Task details: In the records below, find the line containing "641x691 pixels. At"; restate it and every later line word for word, through the last.
□ □ □ □ □ □ □
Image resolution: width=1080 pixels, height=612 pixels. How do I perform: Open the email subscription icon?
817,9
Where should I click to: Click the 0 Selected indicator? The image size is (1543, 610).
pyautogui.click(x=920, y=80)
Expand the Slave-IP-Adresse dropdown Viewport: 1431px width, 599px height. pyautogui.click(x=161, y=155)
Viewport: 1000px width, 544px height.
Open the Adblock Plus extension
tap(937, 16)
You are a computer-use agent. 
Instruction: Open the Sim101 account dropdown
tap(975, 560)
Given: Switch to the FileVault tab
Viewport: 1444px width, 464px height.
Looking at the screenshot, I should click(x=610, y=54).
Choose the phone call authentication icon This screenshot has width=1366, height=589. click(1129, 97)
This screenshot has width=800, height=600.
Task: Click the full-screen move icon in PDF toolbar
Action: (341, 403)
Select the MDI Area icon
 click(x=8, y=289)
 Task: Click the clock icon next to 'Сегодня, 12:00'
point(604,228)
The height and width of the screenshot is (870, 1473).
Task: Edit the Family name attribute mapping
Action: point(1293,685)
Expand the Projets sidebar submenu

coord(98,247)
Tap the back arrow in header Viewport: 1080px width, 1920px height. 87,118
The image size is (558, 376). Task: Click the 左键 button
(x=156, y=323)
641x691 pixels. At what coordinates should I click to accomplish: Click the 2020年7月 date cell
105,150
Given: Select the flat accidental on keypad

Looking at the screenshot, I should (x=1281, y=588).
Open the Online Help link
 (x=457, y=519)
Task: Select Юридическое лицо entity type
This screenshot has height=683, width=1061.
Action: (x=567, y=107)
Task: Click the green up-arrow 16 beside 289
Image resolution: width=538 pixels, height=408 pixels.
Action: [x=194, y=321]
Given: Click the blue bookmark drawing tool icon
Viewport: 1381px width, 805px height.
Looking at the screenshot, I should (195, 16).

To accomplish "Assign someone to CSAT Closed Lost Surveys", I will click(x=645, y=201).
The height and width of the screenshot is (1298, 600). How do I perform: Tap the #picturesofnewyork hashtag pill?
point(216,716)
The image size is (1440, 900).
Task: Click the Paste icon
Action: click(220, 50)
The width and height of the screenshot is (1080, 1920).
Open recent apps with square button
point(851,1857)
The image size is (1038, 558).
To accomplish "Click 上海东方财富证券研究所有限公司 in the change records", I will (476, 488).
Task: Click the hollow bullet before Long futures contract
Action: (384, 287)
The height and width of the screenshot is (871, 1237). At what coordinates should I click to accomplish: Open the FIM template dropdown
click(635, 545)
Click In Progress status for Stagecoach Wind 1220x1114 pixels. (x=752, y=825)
□ □ □ □ □ □ □
Written response:
641x691 pixels. At what coordinates should I click to accomplish: Click the 2020年7月 date cell
105,150
Given: Select the flat accidental on keypad

Looking at the screenshot, I should (x=1281, y=588).
Open the Online Help link
 (x=457, y=519)
Task: Select Юридическое лицо entity type
This screenshot has height=683, width=1061.
Action: (x=567, y=107)
Task: Click the green up-arrow 16 beside 289
Image resolution: width=538 pixels, height=408 pixels.
Action: [x=194, y=321]
Given: Click the blue bookmark drawing tool icon
Viewport: 1381px width, 805px height.
Looking at the screenshot, I should (195, 16).

To accomplish "Assign someone to CSAT Closed Lost Surveys", I will click(x=645, y=201).
The height and width of the screenshot is (1298, 600). How do I perform: Tap the #picturesofnewyork hashtag pill?
point(216,716)
The image size is (1440, 900).
Task: Click the Paste icon
Action: click(220, 50)
The width and height of the screenshot is (1080, 1920).
Open recent apps with square button
point(851,1857)
The image size is (1038, 558).
To accomplish "Click 上海东方财富证券研究所有限公司 in the change records", I will (476, 488).
Task: Click the hollow bullet before Long futures contract
Action: (384, 287)
The height and width of the screenshot is (871, 1237). At what coordinates should I click to accomplish: Open the FIM template dropdown
click(635, 545)
Click In Progress status for Stagecoach Wind 1220x1114 pixels. (x=752, y=825)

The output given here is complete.